L’Egypte a-t-elle besoin de construire de nouvelles villes ou plutôt de développer la croissance urbaine de celles qui existent déjà ? Telle était la question principale de la table ronde intitulée « Les nouvelles villes en débat: entre planification et réalités urbaines », organisée lors de la première journée de la semaine franco-égyptienne sur les enjeux de la gouvernance urbaine.
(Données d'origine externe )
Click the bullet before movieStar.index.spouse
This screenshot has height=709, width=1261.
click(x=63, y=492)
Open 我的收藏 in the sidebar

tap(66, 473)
Les interlocuteurs, qui ne sont autres que des spécialistes urbanistes de la France et de l’Egypte, ont assuré que malgré l’échec de la gestion des nouvelles villes et celle de l’étalement urbain de la vallée du Nil, l’Egypte a besoin de réviser urgemment la relation entre la construction de nouvelles villes et la croissance urbaine des villes déjà existantes.
Les participants ont visionné une vidéo sur le projet récent de l’Egypte visant à construire une nouvelle capitale administrative. Une capitale qui possède des systèmes informatiques développés, des quartiers pour les ministères et des projets immobiliers capables de loger 6 millions d’individus environ.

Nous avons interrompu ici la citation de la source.